School of Management, Harbin Institute of Technology
- Type: Business school
- Established: 1920
- Parent institution: Harbin Institute of Technology
- Affiliations: See list for affiliations
- Dean: Qiang Ye(叶强)
- Academic staff: 213
- Undergraduates: 793
- Postgraduates: 455
- Doctoral students: 396
- Location: Harbin, Heilongjiang, China
- Website: som.hit.edu.cn/EN_Som/index.html

= School of Management, HIT =

School of Management, HIT (哈尔滨工业大学管理学院) is the business school of Harbin Institute of Technology. It has three campuses, including Harbin campus, Weihai campus and Shenzhen campus.

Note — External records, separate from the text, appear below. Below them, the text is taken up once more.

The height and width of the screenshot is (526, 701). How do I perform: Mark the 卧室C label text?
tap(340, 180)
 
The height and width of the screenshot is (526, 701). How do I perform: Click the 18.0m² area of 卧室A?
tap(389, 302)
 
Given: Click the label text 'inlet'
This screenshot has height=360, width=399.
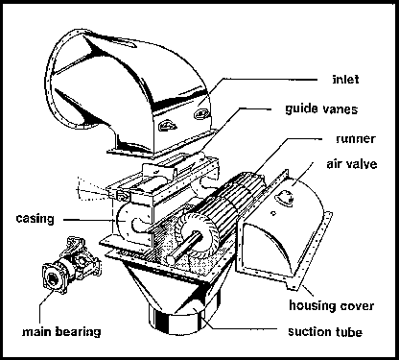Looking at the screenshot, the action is tap(345, 79).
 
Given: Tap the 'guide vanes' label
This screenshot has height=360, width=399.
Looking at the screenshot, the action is tap(321, 109).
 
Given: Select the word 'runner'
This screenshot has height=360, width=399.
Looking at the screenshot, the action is tap(356, 139).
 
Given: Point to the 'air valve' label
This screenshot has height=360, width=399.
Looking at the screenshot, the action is tap(352, 164).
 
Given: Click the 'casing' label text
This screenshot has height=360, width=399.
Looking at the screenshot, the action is tap(35, 219).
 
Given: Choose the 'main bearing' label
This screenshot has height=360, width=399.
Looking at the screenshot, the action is tap(61, 331).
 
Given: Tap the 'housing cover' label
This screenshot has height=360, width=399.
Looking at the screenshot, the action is tap(332, 305).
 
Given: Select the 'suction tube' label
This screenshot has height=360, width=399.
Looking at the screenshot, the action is tap(325, 331).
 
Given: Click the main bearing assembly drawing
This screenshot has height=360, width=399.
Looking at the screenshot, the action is tap(71, 264).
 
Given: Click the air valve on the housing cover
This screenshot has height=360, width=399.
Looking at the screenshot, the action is tap(285, 197).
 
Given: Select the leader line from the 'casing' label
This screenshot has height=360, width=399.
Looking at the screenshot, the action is tap(88, 220).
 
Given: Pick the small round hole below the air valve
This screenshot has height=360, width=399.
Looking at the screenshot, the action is tap(273, 213).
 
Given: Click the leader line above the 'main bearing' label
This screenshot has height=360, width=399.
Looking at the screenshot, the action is tap(45, 304).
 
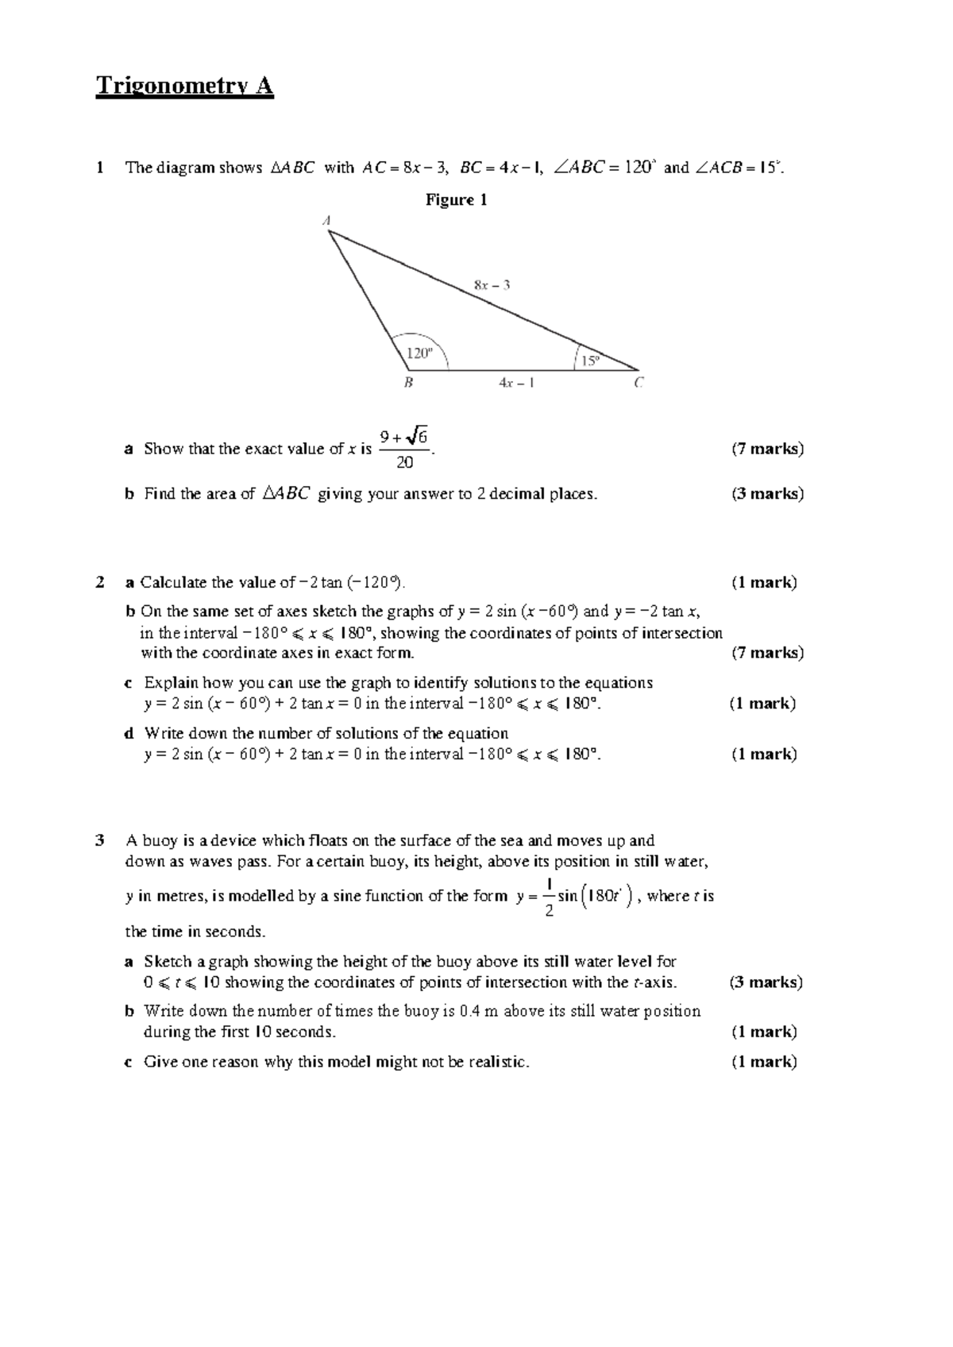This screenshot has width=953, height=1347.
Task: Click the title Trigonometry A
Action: coord(184,86)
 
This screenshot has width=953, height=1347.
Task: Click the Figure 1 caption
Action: coord(456,200)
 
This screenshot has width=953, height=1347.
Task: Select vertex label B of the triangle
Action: coord(408,383)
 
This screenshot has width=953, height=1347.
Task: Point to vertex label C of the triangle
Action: coord(639,383)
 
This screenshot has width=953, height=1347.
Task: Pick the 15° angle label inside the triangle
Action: coord(590,361)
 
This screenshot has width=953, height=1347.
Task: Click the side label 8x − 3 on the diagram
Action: coord(492,284)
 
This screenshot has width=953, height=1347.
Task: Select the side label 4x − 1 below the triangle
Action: coord(516,383)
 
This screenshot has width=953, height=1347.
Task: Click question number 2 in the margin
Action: coord(99,582)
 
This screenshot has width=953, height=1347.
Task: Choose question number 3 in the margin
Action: coord(99,840)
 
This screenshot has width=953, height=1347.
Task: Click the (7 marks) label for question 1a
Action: coord(767,449)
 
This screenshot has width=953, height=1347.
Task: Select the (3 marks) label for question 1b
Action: coord(767,494)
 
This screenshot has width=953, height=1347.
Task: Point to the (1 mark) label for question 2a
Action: coord(764,582)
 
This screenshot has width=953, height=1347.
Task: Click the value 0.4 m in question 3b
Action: coord(479,1011)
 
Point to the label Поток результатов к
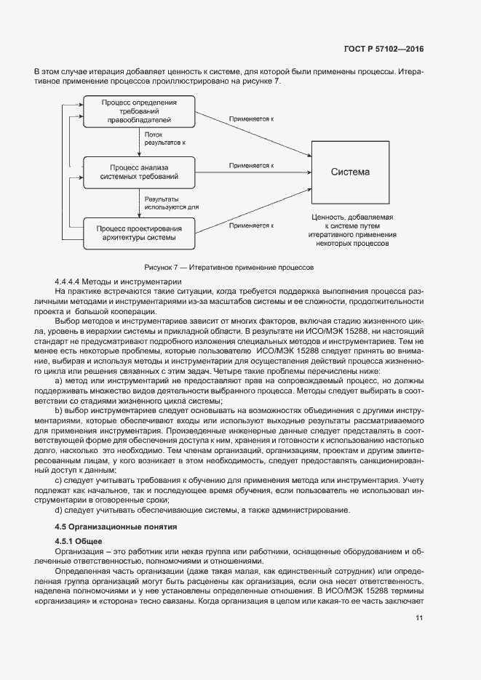tap(164, 138)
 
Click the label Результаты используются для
tap(171, 202)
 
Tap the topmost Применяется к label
tap(251, 118)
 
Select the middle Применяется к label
tap(251, 166)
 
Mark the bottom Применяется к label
tap(251, 225)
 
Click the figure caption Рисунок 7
tap(228, 267)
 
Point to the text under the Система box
tap(352, 231)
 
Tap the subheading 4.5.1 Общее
tap(79, 541)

There are approximately 213 full—time faculty members consisting of assistant, associate, and full professors.

== History ==
School of Management, HIT is one of the oldest business school in China. The school traces its origins to 1920, when several institutes were merged to form a single School of Management. The earliest courses offered included engineering economics, transportation economics and railway administration.
During the 1950s, the school received strategic support from scholars from the Soviet Union, and pioneered the teaching and research of management and economics in China.
A large number of scholars and government officials graduated from this school.

== MBA programs==
The MBA program of School of Management, HIT received accreditation from Association of MBAs, and is the first accredited business school in Northeast China.

== Big Data & BA Summer School==
Big Data & BA Summer School is a one-week training program. Scholars and professionals of information system, FinTech, Marketing and related areas are invited as faculty members to lecture on research methodologies and cutting-edge topics of big data and business analytics.
The professors include Anindya Ghose, Arun Rai, Qiang Ye and Yong Tan.